Now this comes into politics in many ways. First, it says that social programs
are evil. Why? Because... social programs are seen as something that gives
people things they don’t earn, therefore making them morally weak. Namely
it hurts the people it’s supposed to help. That’s the conservative argument
In foreign policy you see this in terms of the idea of the moral authority
of the father. So the father in a strict father family doesn’t give up his
moral authority. He’s supposed to be in charge, period. And no back-talk.
And this administration says, "Of course, we know! No back-talk! ... We know
what’s right, we have the authority and the power. And we’re not going to
debate it. We’re just going to tell you what’s right and if you don’t like
it we’ll punish you!" This is the Bush administration’s view not only of
foreign policy, but a lot of domestic policy as well.
On the progressive parents’ side, the idea of a nurturing family is very,
very different. There it is assumed that the world should become a nurturing
place, should become a safe place, a healthy place. And that children are
born good and should be kept that way and developed. That the idea of a parent
is to nurture children, and to raise children to be nurturers as well....
This implies many things.... First a nurturant parent has to be fair, promote
fairness. You’re not empathetic toward someone if you’re not fair with them....
Protection is an important value. Think of the things that nurturing parents
want to protect their children from, not just crime and drugs but also cars
without seat belts, tobacco, chemicals in the environment, unscrupulous businesses,
namely all the things that liberals would like the government to protect
You have as well the idea of fulfillment in life. If you’re a nurturant person
and you care about others, then you need to be fulfilled in life and happy
in your life, and you want others to be....
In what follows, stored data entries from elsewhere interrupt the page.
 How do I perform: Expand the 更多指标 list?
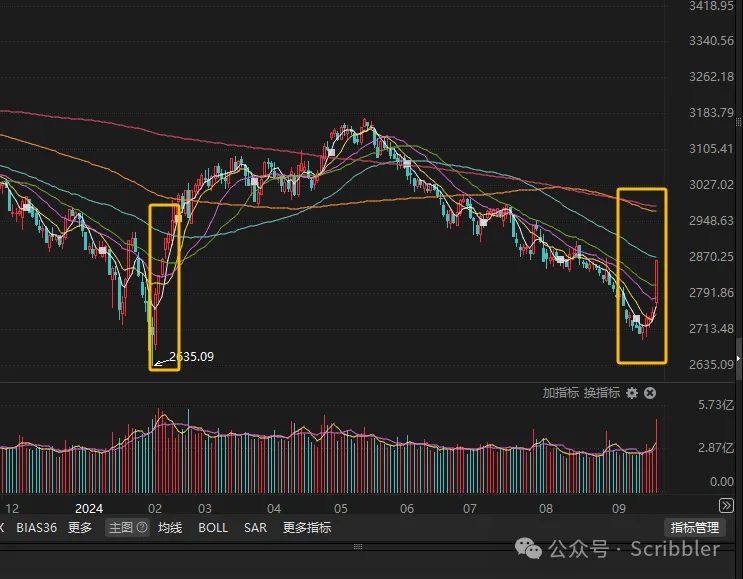307,527
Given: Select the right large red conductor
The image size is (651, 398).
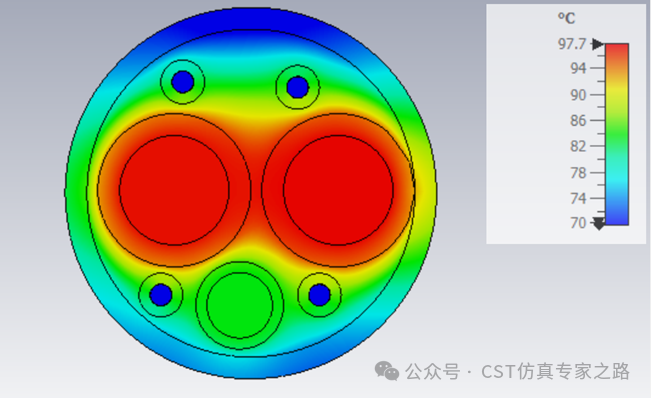Looking at the screenshot, I should [x=338, y=190].
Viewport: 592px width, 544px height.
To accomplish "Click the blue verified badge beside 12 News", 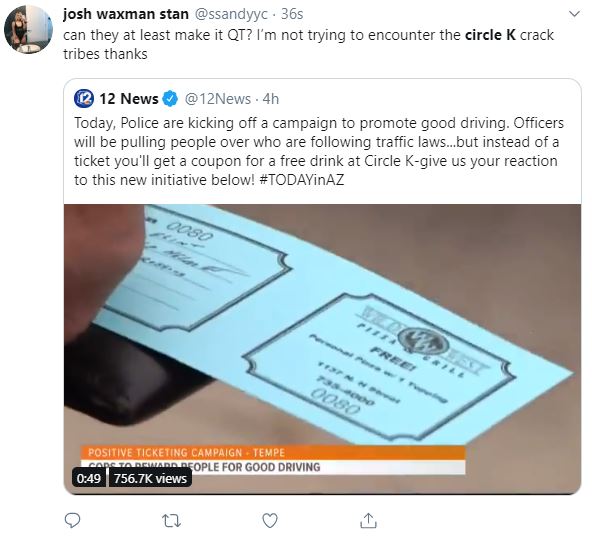I will (x=170, y=99).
In addition to that there are other things that follow. For example, open
two-way communication. You don’t really understand what others need and what
your children need if you don’t communicate openly and honestly with them.
So open, honest two-way communication is crucial. Whereas in the strict father
model it’s, you know, the father says, the child does, period, no back-talking.
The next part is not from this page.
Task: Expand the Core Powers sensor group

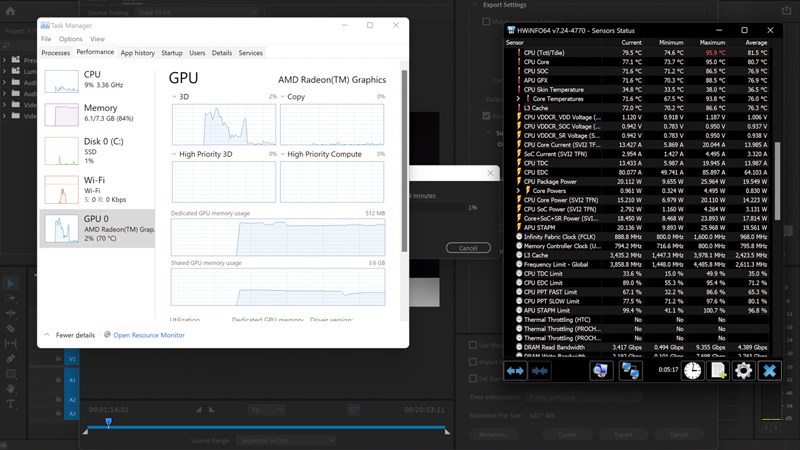Action: [x=518, y=189]
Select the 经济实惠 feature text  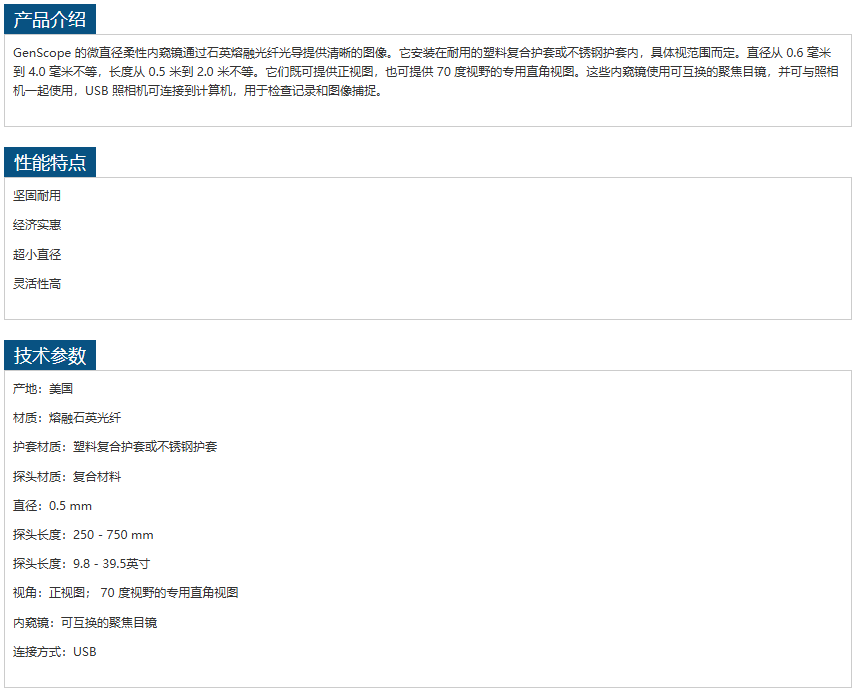(x=37, y=225)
And you see that in liberals’ and conservatives’ attitudes toward government openness.
Another extremely important part is community development. In a nurturant
family you know you need the help of the community: "It takes a village,"
as Hillary Clinton said, "to raise a child." And you need to have community
development if you’re going to have overall nurturing....
A progressive view of international relations says that you live in a world
community. You should be a responsible, empathetic citizen in that world
community.... We should be cooperative, venture into treaties, work with
other nations, and so on. And this is a very, very different view than what
you get from folks who just say we should use our power to serve our self-interest.
TP.com: You write that "liberalism has a view of discourse that puts it
at a disadvantage." This brings to mind the often-heard notion that conservative
talk shows, whether radio or TV, are effective in part because they put their
arguments in black and white and in staccato, single-syllable terms.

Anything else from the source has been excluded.